> _Task instructions_
In your answer, reproduce exactly the lines from the beginning of the listing below through the one containing "Switch to Anbindung", and only those lines.

> _Input material_
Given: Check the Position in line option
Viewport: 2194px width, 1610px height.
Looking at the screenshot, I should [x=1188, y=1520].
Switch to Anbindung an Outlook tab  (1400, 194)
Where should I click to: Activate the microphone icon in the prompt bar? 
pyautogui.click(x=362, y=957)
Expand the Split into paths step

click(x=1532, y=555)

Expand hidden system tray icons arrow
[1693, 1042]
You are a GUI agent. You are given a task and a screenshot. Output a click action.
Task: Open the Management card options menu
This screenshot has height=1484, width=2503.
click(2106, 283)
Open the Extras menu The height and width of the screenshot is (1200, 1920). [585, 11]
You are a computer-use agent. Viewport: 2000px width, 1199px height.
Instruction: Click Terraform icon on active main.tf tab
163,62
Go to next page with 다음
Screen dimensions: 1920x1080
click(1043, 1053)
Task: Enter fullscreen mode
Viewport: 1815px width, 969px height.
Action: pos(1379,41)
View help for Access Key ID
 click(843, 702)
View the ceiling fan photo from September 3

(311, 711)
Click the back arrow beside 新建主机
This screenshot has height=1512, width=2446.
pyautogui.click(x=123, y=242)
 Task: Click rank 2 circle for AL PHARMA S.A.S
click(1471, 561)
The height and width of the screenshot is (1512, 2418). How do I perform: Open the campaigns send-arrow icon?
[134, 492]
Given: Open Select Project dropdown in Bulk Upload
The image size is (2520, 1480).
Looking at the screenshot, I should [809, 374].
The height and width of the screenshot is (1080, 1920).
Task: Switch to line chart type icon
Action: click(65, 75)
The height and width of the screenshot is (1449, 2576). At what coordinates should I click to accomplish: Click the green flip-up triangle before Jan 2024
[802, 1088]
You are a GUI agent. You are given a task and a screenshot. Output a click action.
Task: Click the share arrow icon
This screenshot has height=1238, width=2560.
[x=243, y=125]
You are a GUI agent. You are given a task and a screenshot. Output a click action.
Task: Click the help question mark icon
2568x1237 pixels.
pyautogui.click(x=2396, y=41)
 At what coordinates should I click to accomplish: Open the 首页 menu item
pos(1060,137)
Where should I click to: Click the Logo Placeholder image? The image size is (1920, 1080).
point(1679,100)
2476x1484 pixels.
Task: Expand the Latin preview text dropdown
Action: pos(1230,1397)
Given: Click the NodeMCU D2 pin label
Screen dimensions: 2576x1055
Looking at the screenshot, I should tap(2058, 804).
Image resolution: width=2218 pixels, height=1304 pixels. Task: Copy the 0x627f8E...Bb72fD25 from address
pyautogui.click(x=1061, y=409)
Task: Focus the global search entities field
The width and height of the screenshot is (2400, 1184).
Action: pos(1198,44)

> _Expected output_
Given: Check the Position in line option
Viewport: 2194px width, 1610px height.
Looking at the screenshot, I should [x=1188, y=1520].
Switch to Anbindung an Outlook tab  (1400, 194)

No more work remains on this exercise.